▸ Document extract
------------------------
[Date Prev][Date Next][Thread Prev][Thread Next][Date Index][Thread Index]

Re: 19980902: NetCDF Java package



>From: John Begenisich <address@hidden>
>Subject: NetCDF Java package
>Organization: Northwest Research Associates, Inc.
>Keywords: 199809022136.PAA01918 netCDF Java attributes
>
> Hello,
>
> I have just began working with the NetCDF Java API, and I'd like to say
> that it appears to be an excellent package.  There is one little thing,
> however, that I would like to have changed, and that is the fact that
> the data in an Attribute cannot be changed after construction.
>
> I have a definite need to do this, and although it does not seem
> Java-like to be able to do this, it is not against NetCDF standards to
> do so.
>
> I have just subscribed to the NetCDF-Java mailing list, and I hope to
> become active in testing (and perhaps contributing to) the NetCDF Java
> package.
>
> Sincerely,
> John Begenisich
>
>
> --
> John Begenisich
> Northwest Research Associates, Inc.
> (425) 644-9660 x328
> 14508 NE 20th St.  Bellevue, WA 98007
> http://www.nwra.com

The discerning reader will note other aspects of a netcdf which are
immutable when using the java interface. For example, once a netcdf
is constructed, you can't add variables, dimensions or attributes.
There is no "define mode".

This is conscious design decision, which is difficult to succinctly justify,
especially to folks who are used to the C and FORTRAN interface. I'll give it
a shot.

The main reason has to do with multiprocessing and multithreading.
------------------------
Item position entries

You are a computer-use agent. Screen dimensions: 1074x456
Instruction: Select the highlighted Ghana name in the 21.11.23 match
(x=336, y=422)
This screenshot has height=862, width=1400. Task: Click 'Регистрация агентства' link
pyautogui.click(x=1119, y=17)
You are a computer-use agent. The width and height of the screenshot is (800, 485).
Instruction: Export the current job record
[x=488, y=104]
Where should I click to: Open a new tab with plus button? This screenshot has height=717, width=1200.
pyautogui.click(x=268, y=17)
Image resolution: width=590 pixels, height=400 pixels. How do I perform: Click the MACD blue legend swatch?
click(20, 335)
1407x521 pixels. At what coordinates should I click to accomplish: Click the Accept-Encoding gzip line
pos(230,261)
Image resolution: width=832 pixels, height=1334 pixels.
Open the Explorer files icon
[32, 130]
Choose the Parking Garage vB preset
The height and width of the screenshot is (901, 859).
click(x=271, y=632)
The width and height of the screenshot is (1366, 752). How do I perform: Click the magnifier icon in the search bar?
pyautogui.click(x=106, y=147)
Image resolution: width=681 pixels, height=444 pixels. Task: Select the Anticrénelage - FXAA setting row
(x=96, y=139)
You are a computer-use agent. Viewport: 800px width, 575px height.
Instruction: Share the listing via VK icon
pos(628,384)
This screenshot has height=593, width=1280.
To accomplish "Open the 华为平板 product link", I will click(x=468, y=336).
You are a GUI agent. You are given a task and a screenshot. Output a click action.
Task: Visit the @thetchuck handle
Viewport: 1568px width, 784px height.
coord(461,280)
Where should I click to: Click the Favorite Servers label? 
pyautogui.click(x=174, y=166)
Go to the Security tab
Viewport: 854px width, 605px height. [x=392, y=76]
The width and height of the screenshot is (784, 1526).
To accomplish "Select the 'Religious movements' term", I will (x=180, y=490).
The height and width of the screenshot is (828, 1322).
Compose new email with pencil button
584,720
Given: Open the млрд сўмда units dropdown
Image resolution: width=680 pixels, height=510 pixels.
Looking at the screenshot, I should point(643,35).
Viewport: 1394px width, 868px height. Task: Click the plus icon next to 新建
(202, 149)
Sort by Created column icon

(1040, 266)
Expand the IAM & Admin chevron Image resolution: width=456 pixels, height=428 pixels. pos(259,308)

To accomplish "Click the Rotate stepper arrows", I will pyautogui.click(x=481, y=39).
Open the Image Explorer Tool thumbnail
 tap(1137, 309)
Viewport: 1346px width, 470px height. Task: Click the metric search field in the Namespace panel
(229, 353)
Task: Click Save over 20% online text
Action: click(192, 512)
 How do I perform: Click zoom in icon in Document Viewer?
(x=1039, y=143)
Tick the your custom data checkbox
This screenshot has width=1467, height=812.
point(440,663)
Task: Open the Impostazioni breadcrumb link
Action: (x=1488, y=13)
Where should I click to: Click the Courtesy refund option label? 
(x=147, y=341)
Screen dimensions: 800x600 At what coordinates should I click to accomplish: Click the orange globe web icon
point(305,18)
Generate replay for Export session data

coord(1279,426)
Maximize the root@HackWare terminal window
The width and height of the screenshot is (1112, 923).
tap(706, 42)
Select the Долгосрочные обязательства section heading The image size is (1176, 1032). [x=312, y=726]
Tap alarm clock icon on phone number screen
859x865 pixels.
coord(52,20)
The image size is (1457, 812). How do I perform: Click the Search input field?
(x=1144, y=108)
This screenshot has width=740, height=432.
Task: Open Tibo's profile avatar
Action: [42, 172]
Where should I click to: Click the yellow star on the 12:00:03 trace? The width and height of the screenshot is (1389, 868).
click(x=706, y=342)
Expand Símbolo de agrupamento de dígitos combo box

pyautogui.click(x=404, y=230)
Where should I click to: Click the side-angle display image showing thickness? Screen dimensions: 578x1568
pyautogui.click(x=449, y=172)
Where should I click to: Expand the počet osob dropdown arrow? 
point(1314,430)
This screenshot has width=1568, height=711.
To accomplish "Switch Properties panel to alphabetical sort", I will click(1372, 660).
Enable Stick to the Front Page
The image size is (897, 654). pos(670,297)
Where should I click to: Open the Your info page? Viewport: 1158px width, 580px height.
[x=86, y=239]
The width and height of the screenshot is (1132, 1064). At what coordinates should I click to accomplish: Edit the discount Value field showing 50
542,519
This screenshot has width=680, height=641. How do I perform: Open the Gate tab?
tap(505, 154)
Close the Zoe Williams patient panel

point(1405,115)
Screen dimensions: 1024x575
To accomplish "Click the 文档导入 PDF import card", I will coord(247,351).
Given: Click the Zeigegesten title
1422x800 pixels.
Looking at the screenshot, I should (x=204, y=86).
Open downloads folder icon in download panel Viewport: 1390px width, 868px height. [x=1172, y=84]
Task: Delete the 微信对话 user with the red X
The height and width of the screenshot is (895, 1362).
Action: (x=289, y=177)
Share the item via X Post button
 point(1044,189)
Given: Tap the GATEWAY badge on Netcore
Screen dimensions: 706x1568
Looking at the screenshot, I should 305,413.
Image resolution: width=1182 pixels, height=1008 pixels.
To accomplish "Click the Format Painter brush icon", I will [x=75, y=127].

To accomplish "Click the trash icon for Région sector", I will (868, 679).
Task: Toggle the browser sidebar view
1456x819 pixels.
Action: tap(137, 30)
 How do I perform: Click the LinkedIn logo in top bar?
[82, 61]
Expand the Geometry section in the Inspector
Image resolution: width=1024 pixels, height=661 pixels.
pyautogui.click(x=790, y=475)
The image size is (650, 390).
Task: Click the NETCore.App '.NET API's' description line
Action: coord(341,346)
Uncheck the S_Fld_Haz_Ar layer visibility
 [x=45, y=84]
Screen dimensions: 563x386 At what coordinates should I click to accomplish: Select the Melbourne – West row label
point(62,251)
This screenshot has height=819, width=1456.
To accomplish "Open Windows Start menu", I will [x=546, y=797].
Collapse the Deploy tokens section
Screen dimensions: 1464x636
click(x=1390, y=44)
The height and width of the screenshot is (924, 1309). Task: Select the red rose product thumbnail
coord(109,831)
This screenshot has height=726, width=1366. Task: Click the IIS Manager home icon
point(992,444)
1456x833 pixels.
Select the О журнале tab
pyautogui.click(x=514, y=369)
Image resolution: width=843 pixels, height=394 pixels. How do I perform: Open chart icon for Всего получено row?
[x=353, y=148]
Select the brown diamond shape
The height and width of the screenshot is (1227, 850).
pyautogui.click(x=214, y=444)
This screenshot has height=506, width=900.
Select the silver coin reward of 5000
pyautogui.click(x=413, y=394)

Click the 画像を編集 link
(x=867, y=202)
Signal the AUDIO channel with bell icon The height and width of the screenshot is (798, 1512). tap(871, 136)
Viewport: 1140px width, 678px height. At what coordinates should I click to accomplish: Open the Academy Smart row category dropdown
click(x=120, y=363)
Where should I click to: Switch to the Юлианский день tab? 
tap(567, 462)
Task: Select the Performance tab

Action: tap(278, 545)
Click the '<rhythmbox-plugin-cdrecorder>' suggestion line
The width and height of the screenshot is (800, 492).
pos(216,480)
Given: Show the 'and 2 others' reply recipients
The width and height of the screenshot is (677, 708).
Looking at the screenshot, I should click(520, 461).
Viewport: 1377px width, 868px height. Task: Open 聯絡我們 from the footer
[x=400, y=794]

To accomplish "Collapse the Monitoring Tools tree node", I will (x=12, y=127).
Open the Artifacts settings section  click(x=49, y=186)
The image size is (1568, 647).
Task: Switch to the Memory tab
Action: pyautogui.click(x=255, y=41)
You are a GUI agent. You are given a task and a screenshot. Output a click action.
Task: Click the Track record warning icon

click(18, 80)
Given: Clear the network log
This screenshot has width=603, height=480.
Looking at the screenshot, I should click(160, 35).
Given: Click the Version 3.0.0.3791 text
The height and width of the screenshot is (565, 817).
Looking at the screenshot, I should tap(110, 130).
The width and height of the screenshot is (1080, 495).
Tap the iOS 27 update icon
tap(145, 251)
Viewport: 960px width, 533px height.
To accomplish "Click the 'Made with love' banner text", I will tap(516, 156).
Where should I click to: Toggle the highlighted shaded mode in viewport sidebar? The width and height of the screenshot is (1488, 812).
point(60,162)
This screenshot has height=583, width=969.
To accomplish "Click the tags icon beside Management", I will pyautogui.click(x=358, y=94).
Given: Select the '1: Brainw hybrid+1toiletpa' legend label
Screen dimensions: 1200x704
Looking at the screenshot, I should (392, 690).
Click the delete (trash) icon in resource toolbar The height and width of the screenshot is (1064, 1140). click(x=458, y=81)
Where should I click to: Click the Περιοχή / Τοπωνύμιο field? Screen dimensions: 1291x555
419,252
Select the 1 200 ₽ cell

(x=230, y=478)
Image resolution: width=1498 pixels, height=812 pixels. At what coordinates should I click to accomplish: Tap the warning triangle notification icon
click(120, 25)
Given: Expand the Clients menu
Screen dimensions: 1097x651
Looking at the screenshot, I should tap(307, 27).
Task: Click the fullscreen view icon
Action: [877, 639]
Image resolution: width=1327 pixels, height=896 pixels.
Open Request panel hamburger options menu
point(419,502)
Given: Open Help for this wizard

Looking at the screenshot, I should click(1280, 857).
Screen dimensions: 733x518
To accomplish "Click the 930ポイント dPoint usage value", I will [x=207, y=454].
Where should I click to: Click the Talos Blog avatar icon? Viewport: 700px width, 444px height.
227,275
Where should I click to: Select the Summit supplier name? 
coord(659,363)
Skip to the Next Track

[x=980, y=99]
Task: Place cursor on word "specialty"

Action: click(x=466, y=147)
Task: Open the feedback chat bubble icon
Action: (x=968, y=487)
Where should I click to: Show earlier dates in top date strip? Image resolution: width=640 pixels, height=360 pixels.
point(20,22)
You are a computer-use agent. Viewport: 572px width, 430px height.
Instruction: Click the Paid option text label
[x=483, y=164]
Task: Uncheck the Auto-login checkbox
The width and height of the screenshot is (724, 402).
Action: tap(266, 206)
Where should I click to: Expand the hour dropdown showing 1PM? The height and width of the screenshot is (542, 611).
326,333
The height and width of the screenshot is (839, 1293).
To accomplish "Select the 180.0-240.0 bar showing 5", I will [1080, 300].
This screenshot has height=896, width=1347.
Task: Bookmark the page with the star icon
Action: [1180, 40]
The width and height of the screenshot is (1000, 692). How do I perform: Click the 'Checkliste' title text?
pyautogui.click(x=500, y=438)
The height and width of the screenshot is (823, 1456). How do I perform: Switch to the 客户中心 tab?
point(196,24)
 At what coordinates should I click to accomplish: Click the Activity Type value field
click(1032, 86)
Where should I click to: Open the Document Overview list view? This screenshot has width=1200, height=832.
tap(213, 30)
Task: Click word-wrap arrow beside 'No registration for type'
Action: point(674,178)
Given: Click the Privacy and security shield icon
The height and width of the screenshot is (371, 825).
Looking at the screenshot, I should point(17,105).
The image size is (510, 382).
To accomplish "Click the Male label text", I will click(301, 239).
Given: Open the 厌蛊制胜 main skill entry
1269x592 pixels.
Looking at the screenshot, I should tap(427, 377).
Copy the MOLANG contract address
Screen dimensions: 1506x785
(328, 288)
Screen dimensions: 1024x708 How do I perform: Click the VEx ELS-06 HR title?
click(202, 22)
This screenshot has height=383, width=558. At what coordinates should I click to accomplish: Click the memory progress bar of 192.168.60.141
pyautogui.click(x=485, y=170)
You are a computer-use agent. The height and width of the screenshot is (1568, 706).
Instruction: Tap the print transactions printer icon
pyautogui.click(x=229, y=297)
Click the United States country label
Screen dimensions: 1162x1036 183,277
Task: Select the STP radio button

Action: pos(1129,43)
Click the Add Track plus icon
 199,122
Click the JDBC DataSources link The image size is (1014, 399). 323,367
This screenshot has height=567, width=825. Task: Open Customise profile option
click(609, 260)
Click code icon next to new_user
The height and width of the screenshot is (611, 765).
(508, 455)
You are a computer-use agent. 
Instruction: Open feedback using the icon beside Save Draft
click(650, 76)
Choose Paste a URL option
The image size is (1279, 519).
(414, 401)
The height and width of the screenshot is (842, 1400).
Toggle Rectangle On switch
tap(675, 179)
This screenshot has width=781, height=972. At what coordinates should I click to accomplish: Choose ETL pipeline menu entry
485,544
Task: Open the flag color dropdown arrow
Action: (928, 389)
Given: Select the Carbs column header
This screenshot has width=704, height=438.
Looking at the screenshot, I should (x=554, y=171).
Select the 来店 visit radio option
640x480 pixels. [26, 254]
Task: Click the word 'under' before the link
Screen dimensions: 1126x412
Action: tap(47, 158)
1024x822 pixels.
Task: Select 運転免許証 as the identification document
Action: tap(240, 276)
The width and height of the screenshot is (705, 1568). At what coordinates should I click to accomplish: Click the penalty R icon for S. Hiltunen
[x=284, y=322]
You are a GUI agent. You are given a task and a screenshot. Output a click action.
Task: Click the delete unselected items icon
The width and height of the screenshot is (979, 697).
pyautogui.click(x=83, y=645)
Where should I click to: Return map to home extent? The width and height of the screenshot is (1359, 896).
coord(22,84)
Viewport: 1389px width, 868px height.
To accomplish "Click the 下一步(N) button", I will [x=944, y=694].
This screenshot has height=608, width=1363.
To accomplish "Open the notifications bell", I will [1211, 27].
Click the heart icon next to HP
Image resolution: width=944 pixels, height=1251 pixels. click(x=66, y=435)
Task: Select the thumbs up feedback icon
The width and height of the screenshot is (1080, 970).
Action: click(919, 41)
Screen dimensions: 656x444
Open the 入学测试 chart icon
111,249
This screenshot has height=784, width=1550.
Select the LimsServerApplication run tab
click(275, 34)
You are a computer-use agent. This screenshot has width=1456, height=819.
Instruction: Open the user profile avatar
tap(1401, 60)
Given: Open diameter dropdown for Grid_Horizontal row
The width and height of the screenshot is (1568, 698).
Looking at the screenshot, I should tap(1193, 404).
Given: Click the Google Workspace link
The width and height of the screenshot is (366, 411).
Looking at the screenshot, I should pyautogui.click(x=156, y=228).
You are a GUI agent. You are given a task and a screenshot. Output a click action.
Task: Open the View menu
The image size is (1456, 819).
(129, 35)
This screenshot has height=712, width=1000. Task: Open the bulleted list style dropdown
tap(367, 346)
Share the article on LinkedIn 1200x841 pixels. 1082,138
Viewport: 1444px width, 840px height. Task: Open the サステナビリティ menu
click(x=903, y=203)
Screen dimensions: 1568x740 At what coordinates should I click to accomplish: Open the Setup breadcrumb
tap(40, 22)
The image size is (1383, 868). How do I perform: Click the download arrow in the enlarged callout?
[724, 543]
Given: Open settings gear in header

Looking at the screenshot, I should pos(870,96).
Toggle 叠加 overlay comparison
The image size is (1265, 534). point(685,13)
------------------------
▸ Tasks to perform
A: In the NetCDF Java reply, restate the paragraph beginning "The discerning reader will note" more briefly, keeping its main facts.
B: Extract the section of the NetCDF Java reply starting with "There is no" and going on through "multiprocessing and multithreading.".

▸ Answer list
A: With the Java interface, other parts of a netcdf are immutable too. Once a netcdf is constructed, variables, dimensions and attributes cannot be added, and there is no "define mode".

B:
There is no "define mode".

This is conscious design decision, which is difficult to succinctly justify,
especially to folks who are used to the C and FORTRAN interface. I'll give it
a shot.

The main reason has to do with multiprocessing and multithreading.